I really don't know much on electronics and most of what I know to date is self taught. I'm have a difficult time understanding transistors so I'm trying to check that I have the right resistors for my circuit.

I have a Fairchild TIL-122 Darlington NPN transistor that I'm trying to use to drive a Toshiba TLN-108(F) IR LED. The LED can burst at up to 1A so I'm wanting to do that as close as possible, but since people say datasheets tend to be wrong, I'm aiming at 900mA.

The TIL122 has a current gain ratio of 1000. So because I want about 900mA off the collector, that means I need .9mA off the base. Since the arduino pin supplies 20mA, that means I'll need a resistance of around 172ohms. Correct? This will pull the 900mA I need on the collector to power the LED.

What I'm confused about is what resistor I need in series off the collector. Can someone explain how to figure this out?

The open loop gain of the transistor is only a nominal value.

You might want to consider driving the transistor hard on and limit current through the LED via either a control resistor or a constant current driver.

If using a control resistor, then, based on a supply voltage of 12 volts, assuming a voltage "loss" across the transistor of 0.7 volts and an LED drive voltage of 2 volts, then you need to drop 12-(0.7 + 2) volts across the control resistor viz 9.3 volts. With a current flow of 900mA the resistor value is 10.3ohms. Say 10ohms

Power rating will be 8.6watts, so say 15watts

To ensure the transistor is turned hard on I'd suggest sinking at least 10mA into the base, so try using a 390ohm drive resistor

Note also that the transistor will be dissipating 0.9 x 0.7 volts = 0.63 watts so will need a heat sink.

You'd be better using a mosfet which has virtually 0 volts drop so the control resistor will need raising to around 110ohms. The trigger resistor can be quite a high value, say 4k7

You'll also need the forward volt drop of the IR LED.

Also, you'll not want to control that 0.9A just by calculating Base current for gain. You want to fully saturate the transistor, to use a a switch, and then use an appropriate resistor in the CE leg.

Since you want 0.9A you'll also have to consider the power being dissipated in that resistor, as it's likely to be well above a standard 1/4 or 1/2W resistor, probably more like a couple of Watts.

If you try using the transistor outside of saturation then you'll be effectively trying to dissipate that power int he transistor which means it will be getting very hot and probably dying quite quickly.

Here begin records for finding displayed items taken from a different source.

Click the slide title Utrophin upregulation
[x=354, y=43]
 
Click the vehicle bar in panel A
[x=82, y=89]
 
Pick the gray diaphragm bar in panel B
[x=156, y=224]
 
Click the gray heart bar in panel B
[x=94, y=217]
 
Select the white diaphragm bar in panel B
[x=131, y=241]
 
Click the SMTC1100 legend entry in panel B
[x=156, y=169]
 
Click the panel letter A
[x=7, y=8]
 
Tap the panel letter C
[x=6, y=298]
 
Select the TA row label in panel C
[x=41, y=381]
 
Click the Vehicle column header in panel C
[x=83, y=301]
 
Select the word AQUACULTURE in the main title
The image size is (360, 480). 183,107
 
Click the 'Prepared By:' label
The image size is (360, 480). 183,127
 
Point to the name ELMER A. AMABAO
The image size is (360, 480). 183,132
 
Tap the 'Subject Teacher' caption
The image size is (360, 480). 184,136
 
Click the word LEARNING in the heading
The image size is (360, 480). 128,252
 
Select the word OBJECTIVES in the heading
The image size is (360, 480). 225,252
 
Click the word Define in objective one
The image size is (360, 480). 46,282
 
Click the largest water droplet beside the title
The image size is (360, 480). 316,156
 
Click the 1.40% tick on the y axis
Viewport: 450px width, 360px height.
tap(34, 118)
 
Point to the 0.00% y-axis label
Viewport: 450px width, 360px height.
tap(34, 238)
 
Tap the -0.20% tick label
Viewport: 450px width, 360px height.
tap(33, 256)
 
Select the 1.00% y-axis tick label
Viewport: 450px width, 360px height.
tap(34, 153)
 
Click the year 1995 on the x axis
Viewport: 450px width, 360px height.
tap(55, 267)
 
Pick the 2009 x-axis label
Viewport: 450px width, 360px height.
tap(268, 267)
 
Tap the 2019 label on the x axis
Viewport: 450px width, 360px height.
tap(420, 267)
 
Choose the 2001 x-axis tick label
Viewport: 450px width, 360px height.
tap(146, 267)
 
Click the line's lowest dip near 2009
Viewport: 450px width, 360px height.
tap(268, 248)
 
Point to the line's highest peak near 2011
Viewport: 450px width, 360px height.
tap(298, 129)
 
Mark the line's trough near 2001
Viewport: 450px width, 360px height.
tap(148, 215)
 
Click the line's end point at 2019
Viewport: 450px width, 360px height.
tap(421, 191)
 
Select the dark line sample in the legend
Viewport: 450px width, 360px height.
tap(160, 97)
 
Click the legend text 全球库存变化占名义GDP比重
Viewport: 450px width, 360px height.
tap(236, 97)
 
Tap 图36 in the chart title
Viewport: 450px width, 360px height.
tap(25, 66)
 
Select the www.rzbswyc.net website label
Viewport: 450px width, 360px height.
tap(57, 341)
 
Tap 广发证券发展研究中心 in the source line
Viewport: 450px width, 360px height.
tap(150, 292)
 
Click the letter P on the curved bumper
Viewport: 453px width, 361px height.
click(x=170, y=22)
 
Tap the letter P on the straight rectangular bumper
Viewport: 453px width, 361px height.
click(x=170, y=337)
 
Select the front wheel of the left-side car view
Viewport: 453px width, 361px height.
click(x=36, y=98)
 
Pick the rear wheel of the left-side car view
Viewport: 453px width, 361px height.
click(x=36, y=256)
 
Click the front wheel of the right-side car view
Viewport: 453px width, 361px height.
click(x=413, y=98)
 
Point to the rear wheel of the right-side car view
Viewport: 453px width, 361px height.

Drive voltage via an Arduino pin will be 5V

A Darlington will typically have 1.4v drop across the Base/Emitter junction.

The LED forward voltage is required to complete any calculation.

As well as what every one else says apart from the resistor power ratings stuff:-

but since people say datasheets tend to be wrong, I'm aiming at 900mA.

Data sheets are not wrong but you need to understand them. That 1A value is given under absolute maximum but here is a note:-

Note 1: Pulse width ?100?s, repetitive frequency = 100 Hz

This means to achieve this the LED needs to be on less that 0.1mS and off for at least 10mS, that is a 100 : 1 duty cycle. Can you ensure this happens? This duty cycle means you can also reduce the power ratings of the resistor to 1/100th of the constant current values.

Since the arduino pin supplies 20mA, that means I'll need a resistance of around 172ohms. Correct?

No it will only supply 20mA if you let it. You only need to use a 1K resistor or so, it is not critical.

To get 900mA you need at 5V to have a series resistor of:-
Supply - Vce - diode forward drop = voltage across the resistor
5 - 1.4 - 1.3 = 2.3V across the resistor
So the resistor needs to be:-
2.3 / 0.9 = 2.5 Ohms

That is a silly value and points you to the fact that you are doing it wrong. In fact with large currents down an LED you need a constant current supply to drive it.

However, the whole concept of driving the LED so hard is wrong, what are you doing with the LED that needs driving it for so short a duty cycle and as hard as this?

Grumpy_Mike:
However, the whole concept of driving the LED so hard is wrong, what are you doing with the LED that needs driving it for so short a duty cycle and as hard as this?

It'll be mounted on the wall, above the door, across the room for remote controlling of my TV, AC, and lights. All via IR.

So you will not be driving it with such a short duty cycle then so stick to the maximum continuous current of 100mA. Then the resistor calculation will produce a sensible resistor value. Use the next highest standard value from your calculation.